Tina movió desesperada las manos, liberándolas de las enredaderas. Se estrelló de costado contra la roca, giró en un remolino, rodó y se sintió agradecida al advertir que caía de bruces sobre la estable superficie. ¡El agua! ¡El agua! ¡El agua! Sus manos buscaron frenéticas la garrafa, que por arte de magia seguía derecha y contenía su preciada carga.
Volvía a estar en su roca, tenía un poco de agua, estaba a salvo.
Las enredaderas cayeron en el cieno de debajo. Y mientras lo hacían, se fijó en sus extremos. Habían sido cortados a media altura. Entonces aparecía revoloteando una hoja de papel blanco que parecía haber sido arrancada de su lugar de descanso por la turbulencia de arriba.
Tina extendió una cansada mano y sintió que el papel se posaba en su palma.
Lo acercó a los ojos.
Ponía: «El calor mata».
– ¡Hijo de puta! -Tina intentó gritar, pero tenía la garganta demasiada seca y las palabras escaparon por su boca como un simple susurro. Sé humedeció los labios, pero no sirvió de nada. Sintiéndose derrotada, dejó caer la cabeza mientras sus últimas energías abandonaban su cuerpo.

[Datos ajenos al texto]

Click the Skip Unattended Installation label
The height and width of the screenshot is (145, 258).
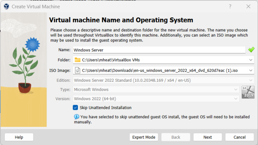tap(105, 107)
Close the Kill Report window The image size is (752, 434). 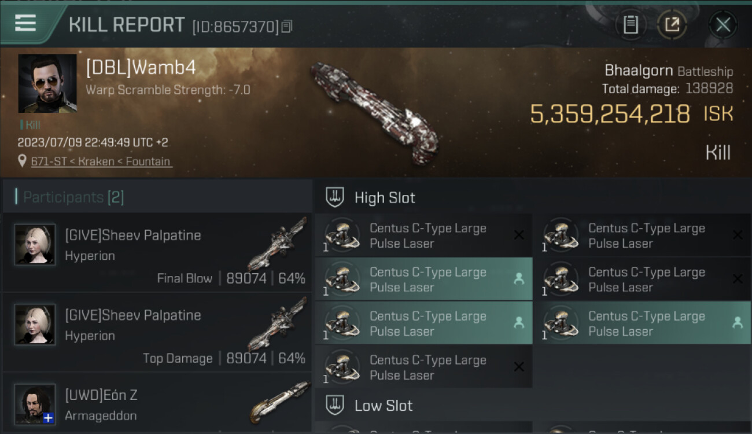click(x=722, y=25)
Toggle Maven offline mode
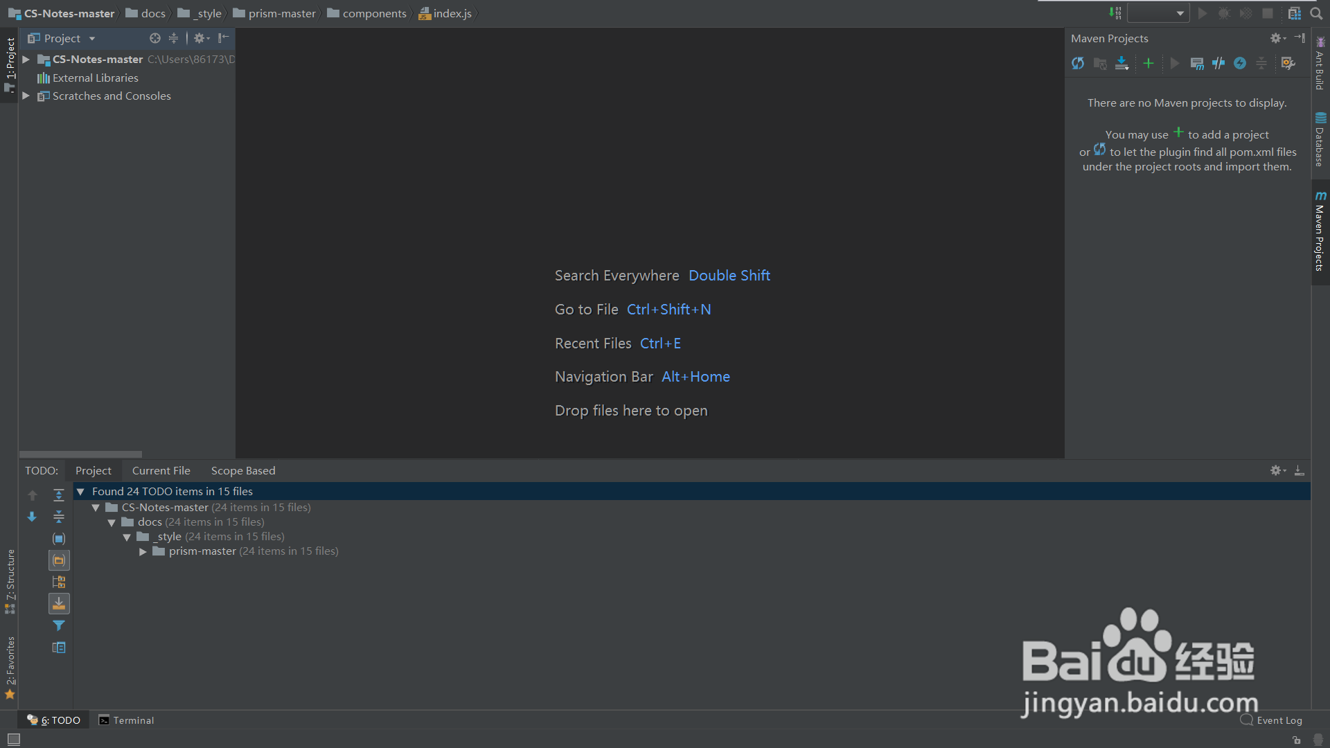The width and height of the screenshot is (1330, 748). pyautogui.click(x=1218, y=64)
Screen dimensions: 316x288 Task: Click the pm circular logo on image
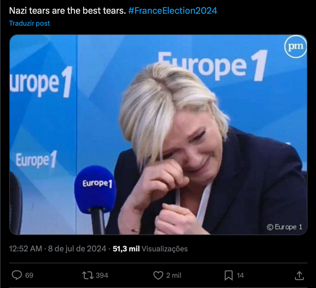[x=296, y=46]
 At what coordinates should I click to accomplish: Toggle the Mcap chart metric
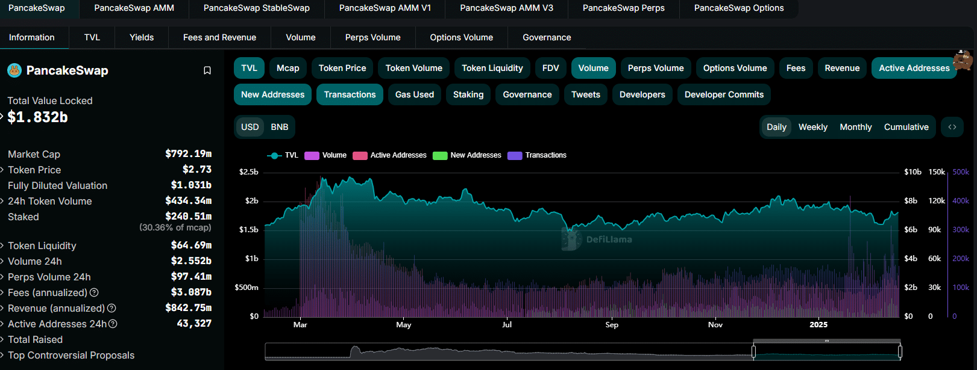(x=287, y=68)
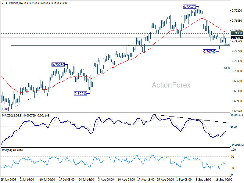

Necesitaba más comida. Necesitaba más agua. Necesitaba descansar de este calor desesperante si deseaba sobrevivir. Y ahora los bichos habían regresado y las moscas amarillas pretendían darse un festín con su sangre…
– No voy a morir aquí -murmuró con decisión, intentando hacer acopio de fuerza de voluntad-. Maldita sea, no voy a hacerlo.
Pero si no podía escalar hasta la boca del foso…
Muy lentamente, los ojos de Tina se posaron en el espeso y resbaladizo barro.